Records for processing ::

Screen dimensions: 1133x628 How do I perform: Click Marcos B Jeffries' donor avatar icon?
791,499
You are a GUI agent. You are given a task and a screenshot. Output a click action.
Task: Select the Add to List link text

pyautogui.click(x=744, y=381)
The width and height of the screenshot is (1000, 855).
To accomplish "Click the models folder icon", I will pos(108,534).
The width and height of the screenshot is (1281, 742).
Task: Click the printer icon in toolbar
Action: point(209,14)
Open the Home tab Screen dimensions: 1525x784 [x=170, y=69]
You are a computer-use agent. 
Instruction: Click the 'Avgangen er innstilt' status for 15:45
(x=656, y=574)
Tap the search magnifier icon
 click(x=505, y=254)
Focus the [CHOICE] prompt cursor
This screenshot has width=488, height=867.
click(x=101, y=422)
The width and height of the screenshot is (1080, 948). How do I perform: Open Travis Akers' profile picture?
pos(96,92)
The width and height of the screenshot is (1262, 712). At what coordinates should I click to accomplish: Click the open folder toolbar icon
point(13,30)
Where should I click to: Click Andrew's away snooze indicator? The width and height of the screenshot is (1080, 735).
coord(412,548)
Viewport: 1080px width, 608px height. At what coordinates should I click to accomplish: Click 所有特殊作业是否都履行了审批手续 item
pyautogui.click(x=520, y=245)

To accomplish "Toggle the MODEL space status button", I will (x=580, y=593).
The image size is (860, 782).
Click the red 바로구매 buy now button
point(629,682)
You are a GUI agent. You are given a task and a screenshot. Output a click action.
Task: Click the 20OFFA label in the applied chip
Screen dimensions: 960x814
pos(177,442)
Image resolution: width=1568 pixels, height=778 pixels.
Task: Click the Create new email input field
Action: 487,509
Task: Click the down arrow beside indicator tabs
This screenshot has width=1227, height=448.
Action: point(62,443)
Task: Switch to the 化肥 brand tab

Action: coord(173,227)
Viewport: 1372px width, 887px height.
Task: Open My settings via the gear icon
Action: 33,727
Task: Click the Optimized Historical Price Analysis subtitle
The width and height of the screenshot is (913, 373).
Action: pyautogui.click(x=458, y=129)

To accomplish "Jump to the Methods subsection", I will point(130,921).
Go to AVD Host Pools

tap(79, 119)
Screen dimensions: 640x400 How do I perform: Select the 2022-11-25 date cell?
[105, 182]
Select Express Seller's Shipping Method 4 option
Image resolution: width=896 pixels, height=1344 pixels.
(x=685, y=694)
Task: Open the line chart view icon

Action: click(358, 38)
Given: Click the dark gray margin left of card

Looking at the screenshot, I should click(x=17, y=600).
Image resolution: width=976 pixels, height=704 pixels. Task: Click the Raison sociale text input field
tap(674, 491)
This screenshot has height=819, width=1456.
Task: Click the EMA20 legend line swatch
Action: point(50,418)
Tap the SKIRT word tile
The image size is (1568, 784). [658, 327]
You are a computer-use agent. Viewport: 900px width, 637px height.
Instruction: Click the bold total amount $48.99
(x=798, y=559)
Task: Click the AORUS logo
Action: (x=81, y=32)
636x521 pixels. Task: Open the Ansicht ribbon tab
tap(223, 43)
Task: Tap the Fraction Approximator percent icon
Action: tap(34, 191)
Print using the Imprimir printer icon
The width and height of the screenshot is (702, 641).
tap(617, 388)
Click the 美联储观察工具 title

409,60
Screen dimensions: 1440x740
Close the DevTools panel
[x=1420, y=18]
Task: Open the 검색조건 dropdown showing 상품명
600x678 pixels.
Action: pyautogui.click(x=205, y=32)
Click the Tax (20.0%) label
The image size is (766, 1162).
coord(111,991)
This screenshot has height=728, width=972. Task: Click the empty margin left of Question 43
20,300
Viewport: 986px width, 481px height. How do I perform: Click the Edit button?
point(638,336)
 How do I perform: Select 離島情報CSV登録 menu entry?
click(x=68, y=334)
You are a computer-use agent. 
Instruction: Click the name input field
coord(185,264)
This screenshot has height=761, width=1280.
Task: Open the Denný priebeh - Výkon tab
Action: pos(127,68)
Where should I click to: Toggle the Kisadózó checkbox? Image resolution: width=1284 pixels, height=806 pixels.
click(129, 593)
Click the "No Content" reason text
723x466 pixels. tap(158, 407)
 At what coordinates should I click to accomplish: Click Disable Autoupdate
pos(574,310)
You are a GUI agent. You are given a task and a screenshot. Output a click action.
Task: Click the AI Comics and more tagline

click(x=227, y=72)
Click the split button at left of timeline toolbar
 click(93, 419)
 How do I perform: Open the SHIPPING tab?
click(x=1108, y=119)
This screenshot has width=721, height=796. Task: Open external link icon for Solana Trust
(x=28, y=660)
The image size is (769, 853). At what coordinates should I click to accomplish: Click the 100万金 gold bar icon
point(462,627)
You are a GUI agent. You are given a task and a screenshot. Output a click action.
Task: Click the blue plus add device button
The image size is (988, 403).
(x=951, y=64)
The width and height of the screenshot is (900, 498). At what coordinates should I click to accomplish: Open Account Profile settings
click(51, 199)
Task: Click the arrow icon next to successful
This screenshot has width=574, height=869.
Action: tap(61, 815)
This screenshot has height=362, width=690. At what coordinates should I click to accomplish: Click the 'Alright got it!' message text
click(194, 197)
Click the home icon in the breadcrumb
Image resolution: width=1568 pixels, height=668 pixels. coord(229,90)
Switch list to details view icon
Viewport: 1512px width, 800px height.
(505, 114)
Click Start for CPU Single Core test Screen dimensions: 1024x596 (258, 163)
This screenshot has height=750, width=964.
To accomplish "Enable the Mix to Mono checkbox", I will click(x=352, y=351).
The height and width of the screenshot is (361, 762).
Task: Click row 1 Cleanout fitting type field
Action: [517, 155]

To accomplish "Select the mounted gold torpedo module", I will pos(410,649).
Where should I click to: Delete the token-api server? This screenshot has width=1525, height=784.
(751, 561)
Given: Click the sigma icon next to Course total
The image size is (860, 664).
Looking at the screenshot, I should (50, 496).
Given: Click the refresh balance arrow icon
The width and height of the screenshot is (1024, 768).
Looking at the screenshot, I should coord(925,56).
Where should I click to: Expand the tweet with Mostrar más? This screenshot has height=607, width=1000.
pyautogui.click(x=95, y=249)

Requirement ::
All entries shown above should be duplicated without a single difference.

Task answer ::
Screen dimensions: 1133x628 How do I perform: Click Marcos B Jeffries' donor avatar icon?
791,499
You are a GUI agent. You are given a task and a screenshot. Output a click action.
Task: Select the Add to List link text

pyautogui.click(x=744, y=381)
The width and height of the screenshot is (1000, 855).
To accomplish "Click the models folder icon", I will pos(108,534).
The width and height of the screenshot is (1281, 742).
Task: Click the printer icon in toolbar
Action: point(209,14)
Open the Home tab Screen dimensions: 1525x784 [x=170, y=69]
You are a computer-use agent. 
Instruction: Click the 'Avgangen er innstilt' status for 15:45
(x=656, y=574)
Tap the search magnifier icon
 click(x=505, y=254)
Focus the [CHOICE] prompt cursor
This screenshot has width=488, height=867.
click(x=101, y=422)
The width and height of the screenshot is (1080, 948). How do I perform: Open Travis Akers' profile picture?
pos(96,92)
The width and height of the screenshot is (1262, 712). At what coordinates should I click to accomplish: Click the open folder toolbar icon
point(13,30)
Where should I click to: Click Andrew's away snooze indicator? The width and height of the screenshot is (1080, 735).
coord(412,548)
Viewport: 1080px width, 608px height. At what coordinates should I click to accomplish: Click 所有特殊作业是否都履行了审批手续 item
pyautogui.click(x=520, y=245)

To accomplish "Toggle the MODEL space status button", I will (x=580, y=593).
The image size is (860, 782).
Click the red 바로구매 buy now button
point(629,682)
You are a GUI agent. You are given a task and a screenshot. Output a click action.
Task: Click the 20OFFA label in the applied chip
Screen dimensions: 960x814
pos(177,442)
Image resolution: width=1568 pixels, height=778 pixels.
Task: Click the Create new email input field
Action: 487,509
Task: Click the down arrow beside indicator tabs
This screenshot has width=1227, height=448.
Action: point(62,443)
Task: Switch to the 化肥 brand tab

Action: coord(173,227)
Viewport: 1372px width, 887px height.
Task: Open My settings via the gear icon
Action: 33,727
Task: Click the Optimized Historical Price Analysis subtitle
The width and height of the screenshot is (913, 373).
Action: pyautogui.click(x=458, y=129)

To accomplish "Jump to the Methods subsection", I will point(130,921).
Go to AVD Host Pools

tap(79, 119)
Screen dimensions: 640x400 How do I perform: Select the 2022-11-25 date cell?
[105, 182]
Select Express Seller's Shipping Method 4 option
Image resolution: width=896 pixels, height=1344 pixels.
(x=685, y=694)
Task: Open the line chart view icon

Action: click(358, 38)
Given: Click the dark gray margin left of card

Looking at the screenshot, I should click(x=17, y=600).
Image resolution: width=976 pixels, height=704 pixels. Task: Click the Raison sociale text input field
tap(674, 491)
This screenshot has height=819, width=1456.
Task: Click the EMA20 legend line swatch
Action: point(50,418)
Tap the SKIRT word tile
The image size is (1568, 784). [658, 327]
You are a computer-use agent. Viewport: 900px width, 637px height.
Instruction: Click the bold total amount $48.99
(x=798, y=559)
Task: Click the AORUS logo
Action: (x=81, y=32)
636x521 pixels. Task: Open the Ansicht ribbon tab
tap(223, 43)
Task: Tap the Fraction Approximator percent icon
Action: tap(34, 191)
Print using the Imprimir printer icon
The width and height of the screenshot is (702, 641).
tap(617, 388)
Click the 美联储观察工具 title

409,60
Screen dimensions: 1440x740
Close the DevTools panel
[x=1420, y=18]
Task: Open the 검색조건 dropdown showing 상품명
600x678 pixels.
Action: pyautogui.click(x=205, y=32)
Click the Tax (20.0%) label
The image size is (766, 1162).
coord(111,991)
This screenshot has height=728, width=972. Task: Click the empty margin left of Question 43
20,300
Viewport: 986px width, 481px height. How do I perform: Click the Edit button?
point(638,336)
 How do I perform: Select 離島情報CSV登録 menu entry?
click(x=68, y=334)
You are a computer-use agent. 
Instruction: Click the name input field
coord(185,264)
This screenshot has height=761, width=1280.
Task: Open the Denný priebeh - Výkon tab
Action: pos(127,68)
Where should I click to: Toggle the Kisadózó checkbox? Image resolution: width=1284 pixels, height=806 pixels.
click(129, 593)
Click the "No Content" reason text
723x466 pixels. tap(158, 407)
 At what coordinates should I click to accomplish: Click Disable Autoupdate
pos(574,310)
You are a GUI agent. You are given a task and a screenshot. Output a click action.
Task: Click the AI Comics and more tagline

click(x=227, y=72)
Click the split button at left of timeline toolbar
 click(93, 419)
 How do I perform: Open the SHIPPING tab?
click(x=1108, y=119)
This screenshot has width=721, height=796. Task: Open external link icon for Solana Trust
(x=28, y=660)
The image size is (769, 853). At what coordinates should I click to accomplish: Click the 100万金 gold bar icon
point(462,627)
You are a GUI agent. You are given a task and a screenshot. Output a click action.
Task: Click the blue plus add device button
The image size is (988, 403).
(x=951, y=64)
The width and height of the screenshot is (900, 498). At what coordinates should I click to accomplish: Open Account Profile settings
click(51, 199)
Task: Click the arrow icon next to successful
This screenshot has width=574, height=869.
Action: tap(61, 815)
This screenshot has height=362, width=690. At what coordinates should I click to accomplish: Click the 'Alright got it!' message text
click(194, 197)
Click the home icon in the breadcrumb
Image resolution: width=1568 pixels, height=668 pixels. coord(229,90)
Switch list to details view icon
Viewport: 1512px width, 800px height.
(505, 114)
Click Start for CPU Single Core test Screen dimensions: 1024x596 (258, 163)
This screenshot has height=750, width=964.
To accomplish "Enable the Mix to Mono checkbox", I will click(x=352, y=351).
The height and width of the screenshot is (361, 762).
Task: Click row 1 Cleanout fitting type field
Action: [517, 155]

To accomplish "Select the mounted gold torpedo module", I will pos(410,649).
Where should I click to: Delete the token-api server? This screenshot has width=1525, height=784.
(751, 561)
Given: Click the sigma icon next to Course total
The image size is (860, 664).
Looking at the screenshot, I should (50, 496).
Given: Click the refresh balance arrow icon
The width and height of the screenshot is (1024, 768).
Looking at the screenshot, I should coord(925,56).
Where should I click to: Expand the tweet with Mostrar más? This screenshot has height=607, width=1000.
pyautogui.click(x=95, y=249)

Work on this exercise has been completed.